A Satanic Reader
Releases
Flowers From Hell: A Satanic Reader 1st edition
Reviews
Sleazenation review
”The Devil, as Nikolas Schreck brings home in his fascinating and scholarly introduction to Flowers From Hell – A Satanic Reader, represents not only a triumph of the imagination but, more importantly, the triumph of imagination. Old Nick, as we know from his serpentine solicitations towards Eve, has always represented choice over blind obedience, knowledge over ignorance. No wonder, therefore, that artists have long sought to tap his creative muse. The Bible, you heathens may be surprised to learn, is somewhat sketchy on His Satanic Majesty; it was only with the development of the organised church that Christianity required a symbol of utter malevolence to represent the binary opposite of utter good. Inevitably artists and writers have worked on the old man with a relish, which Schreck’s judicious selection illustrates beautifully, bringing together literary behemoths and the odd Satanist for a whistle-stop tour of imagination’s darkest regions. Encompassing, among others, Milton’s seminal Satan, the fallen warrior hero angel beloved by the Romantics, Dante’s desolate Inferno, ‘All hope abandon ye who enter here’ and Aleister Crowey’s cognoscenti viewpoint along with illustrations from the likes of Albrecht Durer and Gustave Dore, this edition proves that as well as the best music, The Devil also has the best books.”
Headpress review
“What a good idea! A Satanic Reader which samples some of the major infernal texts from the renaissance to the present … The illustrations are appropriate and plentiful … But the most outstanding aspect of this timely volume is Schreck’s thirty page introduction, which is a model of precise, assured scholarship without an ounce of excess verbiage, or the type of wooly circumlocution of which the typical Left-Hand Path occultist is so fond. In the wake of Schreck’s previous book from Creation (The Satanic Screen) this comes as further confirmation that Nikolas Schreck is without dount the most cogent commentator working in the ‘satanic underground’ at the present.”
Fortean Times review
”The appropriately named Nikolas Schreck provides the scholar of the Fallen Angel with a selection from some of the greatest literary minds of all time in an attempt to show the growth of Old Scratch as a character. As Schreck rightly points out, Satan isn’t really mentioned much in the Bible: instead the Devil as we know him has evolved from the minds of authors throughout history. Schreck gives us a collage of deranged monks, scientists, decadents and (most worryingly) a single MP … Schreck has chosen well, including some rare and unexpected gems. … Schreck doesn’t take the Devil over-seriously … Schreck has also chosen a series of artworks to break up his text: these are all excellent, and illustrate Schreck’s ‘development of Satan’ almost as well as the readings. … an excellent reader … anyone who wants to trace one of the most enduring of all characters over the past 700 years would do well to run out and buy this book. A Devil of a good read. Rating: 9 out of 10.”

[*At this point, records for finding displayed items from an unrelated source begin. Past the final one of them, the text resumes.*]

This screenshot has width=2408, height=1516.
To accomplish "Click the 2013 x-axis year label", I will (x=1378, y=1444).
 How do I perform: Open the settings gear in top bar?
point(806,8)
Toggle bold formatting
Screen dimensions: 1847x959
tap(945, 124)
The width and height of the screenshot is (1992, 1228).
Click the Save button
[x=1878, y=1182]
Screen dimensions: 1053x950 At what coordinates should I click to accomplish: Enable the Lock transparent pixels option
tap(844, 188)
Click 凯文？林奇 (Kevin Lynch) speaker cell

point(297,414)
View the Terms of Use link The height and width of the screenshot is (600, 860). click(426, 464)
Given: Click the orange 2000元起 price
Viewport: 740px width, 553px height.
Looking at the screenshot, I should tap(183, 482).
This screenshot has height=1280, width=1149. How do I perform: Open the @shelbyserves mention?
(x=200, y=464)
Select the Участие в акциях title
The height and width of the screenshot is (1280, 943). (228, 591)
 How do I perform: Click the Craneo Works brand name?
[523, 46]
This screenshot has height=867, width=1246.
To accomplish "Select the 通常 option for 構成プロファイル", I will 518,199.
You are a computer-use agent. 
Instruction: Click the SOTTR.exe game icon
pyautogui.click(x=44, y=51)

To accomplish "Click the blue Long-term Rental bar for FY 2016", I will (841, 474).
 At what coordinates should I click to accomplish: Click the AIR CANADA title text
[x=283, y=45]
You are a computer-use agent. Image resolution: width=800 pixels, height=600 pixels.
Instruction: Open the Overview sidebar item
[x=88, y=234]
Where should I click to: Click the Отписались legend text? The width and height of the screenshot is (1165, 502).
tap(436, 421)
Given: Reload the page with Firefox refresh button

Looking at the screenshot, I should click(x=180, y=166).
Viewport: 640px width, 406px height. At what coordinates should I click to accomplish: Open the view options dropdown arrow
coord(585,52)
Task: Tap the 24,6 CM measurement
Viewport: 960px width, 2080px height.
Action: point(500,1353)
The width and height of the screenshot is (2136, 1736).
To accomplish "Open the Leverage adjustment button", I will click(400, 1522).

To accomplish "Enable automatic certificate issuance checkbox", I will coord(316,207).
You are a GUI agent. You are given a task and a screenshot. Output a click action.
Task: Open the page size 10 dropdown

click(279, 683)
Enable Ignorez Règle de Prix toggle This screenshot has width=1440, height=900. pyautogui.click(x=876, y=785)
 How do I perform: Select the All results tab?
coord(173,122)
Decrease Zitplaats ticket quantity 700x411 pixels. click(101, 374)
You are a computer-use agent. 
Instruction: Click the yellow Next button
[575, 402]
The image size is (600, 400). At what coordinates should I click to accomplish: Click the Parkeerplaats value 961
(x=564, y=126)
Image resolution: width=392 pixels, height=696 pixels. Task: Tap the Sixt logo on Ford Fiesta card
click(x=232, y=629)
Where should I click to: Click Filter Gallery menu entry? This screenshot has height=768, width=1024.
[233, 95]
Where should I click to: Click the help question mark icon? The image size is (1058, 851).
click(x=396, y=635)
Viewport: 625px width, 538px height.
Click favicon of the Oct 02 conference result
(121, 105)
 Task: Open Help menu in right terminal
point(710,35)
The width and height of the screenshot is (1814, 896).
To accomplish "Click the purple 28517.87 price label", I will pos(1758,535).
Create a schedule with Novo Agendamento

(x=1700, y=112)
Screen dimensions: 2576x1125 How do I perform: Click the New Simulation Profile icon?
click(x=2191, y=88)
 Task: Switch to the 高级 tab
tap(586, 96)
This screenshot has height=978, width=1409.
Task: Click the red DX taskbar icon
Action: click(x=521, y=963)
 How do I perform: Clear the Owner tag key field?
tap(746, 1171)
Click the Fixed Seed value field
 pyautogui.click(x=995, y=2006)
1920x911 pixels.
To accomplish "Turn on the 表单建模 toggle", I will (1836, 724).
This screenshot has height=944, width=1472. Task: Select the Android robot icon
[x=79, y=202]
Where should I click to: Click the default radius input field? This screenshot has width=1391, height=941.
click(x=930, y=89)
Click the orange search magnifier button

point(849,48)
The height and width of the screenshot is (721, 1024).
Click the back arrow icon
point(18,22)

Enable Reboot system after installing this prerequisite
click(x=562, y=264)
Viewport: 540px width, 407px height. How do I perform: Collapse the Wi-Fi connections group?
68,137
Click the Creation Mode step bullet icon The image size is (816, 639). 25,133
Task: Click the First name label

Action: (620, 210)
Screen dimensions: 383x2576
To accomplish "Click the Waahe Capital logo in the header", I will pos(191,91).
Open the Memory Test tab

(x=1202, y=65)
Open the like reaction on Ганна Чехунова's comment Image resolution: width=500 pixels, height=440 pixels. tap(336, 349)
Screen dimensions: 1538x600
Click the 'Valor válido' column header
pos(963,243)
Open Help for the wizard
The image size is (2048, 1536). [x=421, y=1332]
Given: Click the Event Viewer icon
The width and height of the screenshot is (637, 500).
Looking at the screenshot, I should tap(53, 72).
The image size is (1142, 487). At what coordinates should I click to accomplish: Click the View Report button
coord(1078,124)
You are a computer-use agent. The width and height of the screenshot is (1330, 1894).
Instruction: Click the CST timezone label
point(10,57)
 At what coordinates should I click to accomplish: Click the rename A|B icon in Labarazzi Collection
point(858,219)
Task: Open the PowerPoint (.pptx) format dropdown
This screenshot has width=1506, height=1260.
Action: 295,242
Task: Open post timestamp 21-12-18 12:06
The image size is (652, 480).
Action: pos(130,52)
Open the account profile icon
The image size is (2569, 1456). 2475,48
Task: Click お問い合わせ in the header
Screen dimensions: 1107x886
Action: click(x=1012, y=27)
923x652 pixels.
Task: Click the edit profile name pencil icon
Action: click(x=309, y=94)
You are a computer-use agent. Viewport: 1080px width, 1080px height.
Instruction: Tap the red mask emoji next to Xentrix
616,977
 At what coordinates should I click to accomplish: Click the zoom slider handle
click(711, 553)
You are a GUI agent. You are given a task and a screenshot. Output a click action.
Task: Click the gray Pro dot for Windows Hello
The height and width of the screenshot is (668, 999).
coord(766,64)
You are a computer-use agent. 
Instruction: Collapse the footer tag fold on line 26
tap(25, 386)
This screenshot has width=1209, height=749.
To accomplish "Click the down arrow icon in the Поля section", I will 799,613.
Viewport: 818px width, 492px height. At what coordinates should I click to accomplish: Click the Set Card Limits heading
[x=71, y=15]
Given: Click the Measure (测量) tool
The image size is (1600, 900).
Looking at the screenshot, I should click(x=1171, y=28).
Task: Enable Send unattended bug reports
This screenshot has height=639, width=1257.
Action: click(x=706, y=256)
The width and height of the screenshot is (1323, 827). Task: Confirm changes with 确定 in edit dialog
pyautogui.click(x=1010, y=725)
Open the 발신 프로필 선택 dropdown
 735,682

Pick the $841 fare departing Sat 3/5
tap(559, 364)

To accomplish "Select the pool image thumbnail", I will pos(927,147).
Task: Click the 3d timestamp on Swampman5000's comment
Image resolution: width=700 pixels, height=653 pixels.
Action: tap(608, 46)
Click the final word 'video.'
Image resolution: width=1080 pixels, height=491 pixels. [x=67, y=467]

Michael A. Aquino, Flowers From Hell: Open Letter to the Author, Scroll of Set
”I have both collected and/or read just about everything available in the English language on Satan & Satanism. … it didn’t take me long to realize that the preponderance of such material was puerile, Christian-hysterical, and/or simply an emotional vent for frustrated or guilt-obsessed pundits. .. As I came to be something of an ‘expert witness’, at least, in this field, I lamented the absence of a really discriminating anthology of such writings – by an editor with not only an orientation similar to mine, but with the literary genius to overview such works, for better or worse, with exactly that enlightenment which the Prince of Darkness both symbolizes and imparts.
All existing collections lacked anything close to such a metaphysical backbone. … Therefore your Flowers From Hell is not only a masterpiece in itself, but in my personal experience serves to close a literary wound in my side that has bled well-nigh as long as Amfortas’. For this healing too I am grateful! Where your Introduction is concerned, I am by now no stranger to either your eloquence or your scholarship, hence was not in the least surprised at its competence. The need for such a thoughtful analysis is all the greater because of the twin assaults upon the dignity of the Devil over the past twenty years from adolescent counterculture grotesques on one hand and fundamentalist sex/crime lunatics on the other.
We are all familiar with Anton LaVey’s Satanic Bible: its social splash, its uneasy juggling of Satanism and atheism, its presentation of a Satan who seemed as much con artist as demigod. In its more fiery polemics it was as much of a hood ornament for Satanism as it could be, but in the last analysis it fell far short of its ambitious title.
While you chose a more Baudelairean name for your book, I daresay it is in its essence the Satanic Bible as it truly and inevitably wanted to be written. What more need be said?”